Terrible verano vivirán miles de turistas y vecinos del sur de Lima, pues la evacuación de aguas residuales en la playa Arica de Lurín, que actualmente provoca un profundo malestar, continuaría ejecutándose durante los próximos tres meses, así lo informó Sedapal este lunes a diversos medios de comunicación.
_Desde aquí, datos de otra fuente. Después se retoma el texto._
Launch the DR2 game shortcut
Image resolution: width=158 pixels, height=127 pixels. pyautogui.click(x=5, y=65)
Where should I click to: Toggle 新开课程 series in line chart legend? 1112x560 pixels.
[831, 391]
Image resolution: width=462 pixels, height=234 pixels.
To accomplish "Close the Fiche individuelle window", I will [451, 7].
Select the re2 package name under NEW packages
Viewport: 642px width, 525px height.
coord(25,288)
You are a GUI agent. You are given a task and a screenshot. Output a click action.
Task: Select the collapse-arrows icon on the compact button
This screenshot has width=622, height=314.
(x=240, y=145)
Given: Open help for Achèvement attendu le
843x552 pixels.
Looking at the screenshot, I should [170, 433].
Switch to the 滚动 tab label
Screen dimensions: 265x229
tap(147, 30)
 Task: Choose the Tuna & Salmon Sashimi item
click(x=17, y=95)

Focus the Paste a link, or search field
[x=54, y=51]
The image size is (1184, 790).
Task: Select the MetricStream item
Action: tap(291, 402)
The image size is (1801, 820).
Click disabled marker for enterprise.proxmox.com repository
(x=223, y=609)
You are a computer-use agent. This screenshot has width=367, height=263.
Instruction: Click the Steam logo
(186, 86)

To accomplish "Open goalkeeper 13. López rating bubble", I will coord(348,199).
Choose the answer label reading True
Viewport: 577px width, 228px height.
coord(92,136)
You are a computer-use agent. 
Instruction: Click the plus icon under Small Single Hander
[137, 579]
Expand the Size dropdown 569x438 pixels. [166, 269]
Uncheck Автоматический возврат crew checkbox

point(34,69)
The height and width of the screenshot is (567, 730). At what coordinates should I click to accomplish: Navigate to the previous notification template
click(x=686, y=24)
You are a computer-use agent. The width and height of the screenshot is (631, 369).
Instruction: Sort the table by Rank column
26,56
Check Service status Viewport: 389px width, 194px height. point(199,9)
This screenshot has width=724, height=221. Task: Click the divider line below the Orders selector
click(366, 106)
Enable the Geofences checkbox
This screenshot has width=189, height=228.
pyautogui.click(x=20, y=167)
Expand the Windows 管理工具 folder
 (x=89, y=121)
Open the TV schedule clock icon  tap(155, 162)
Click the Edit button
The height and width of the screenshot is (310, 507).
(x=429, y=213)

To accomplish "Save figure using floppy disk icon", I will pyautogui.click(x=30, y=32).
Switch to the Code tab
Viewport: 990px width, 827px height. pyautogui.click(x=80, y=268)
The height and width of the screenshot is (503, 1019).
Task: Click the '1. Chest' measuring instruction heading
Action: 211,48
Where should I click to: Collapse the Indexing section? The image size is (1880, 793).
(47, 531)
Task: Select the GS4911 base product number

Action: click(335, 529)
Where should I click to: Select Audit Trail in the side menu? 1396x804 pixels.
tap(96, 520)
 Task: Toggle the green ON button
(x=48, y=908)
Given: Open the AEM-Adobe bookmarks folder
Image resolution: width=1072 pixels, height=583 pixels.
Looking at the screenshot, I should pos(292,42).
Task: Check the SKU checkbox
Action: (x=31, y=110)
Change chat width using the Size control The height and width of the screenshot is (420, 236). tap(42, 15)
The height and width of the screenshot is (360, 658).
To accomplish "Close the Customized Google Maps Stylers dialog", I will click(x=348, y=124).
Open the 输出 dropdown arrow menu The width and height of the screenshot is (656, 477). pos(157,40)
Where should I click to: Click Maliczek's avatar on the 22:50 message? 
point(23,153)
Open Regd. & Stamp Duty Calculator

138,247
Tras la toma de la planta de tratamiento por parte de la comunidad campesina Súmac Pacha de Nuevo Lurin, quienes denunciaron a Sedapal por contaminar playa Arica con aguas servidas, la compañía de agua potable utilizará como recurso de emergencia la construcción de una especie de by-pass que dirija el desagüe de la Planta de Tratamiento de Aguas Residuales a una instalación similar, ubicada a tres kilómetros de distancia, en San Bartolo. Sin embargo, esta solución técnica tomaría 90 días en realizarse por que las aguas servidas seguirán siendo echadas al mar, puesto que si no se hace quedaría en la ciudad, entrando a las casas de los vecinos.
No obstante, Sedapal precisó que esta medida, y sobre todo la evacuación de aguas residuales a la playa Arica, puede evitarse si los pobladores de Súmac Pacha devuelven la Planta de Tratamiento antes del 7 de octubre, cuando se vence el plazo de recuperarla sin necesidad de mandato judicial.
La situación parece tornarse complicada, pues al contrario de dar su apoyo a Sedapal y pedir a los vecinos el retiro, el alcalde de Lurín, José Arakaki, informó recientemente que denunció a la empresa de saneamiento puesto que no se llegó a ningún acuerdo en la última reunión establecida por ambas partes. Tanto la comunidad de Súmac Pacha y Sedapal presentarán denuncias penales contra el saniamineto y delito ambiental.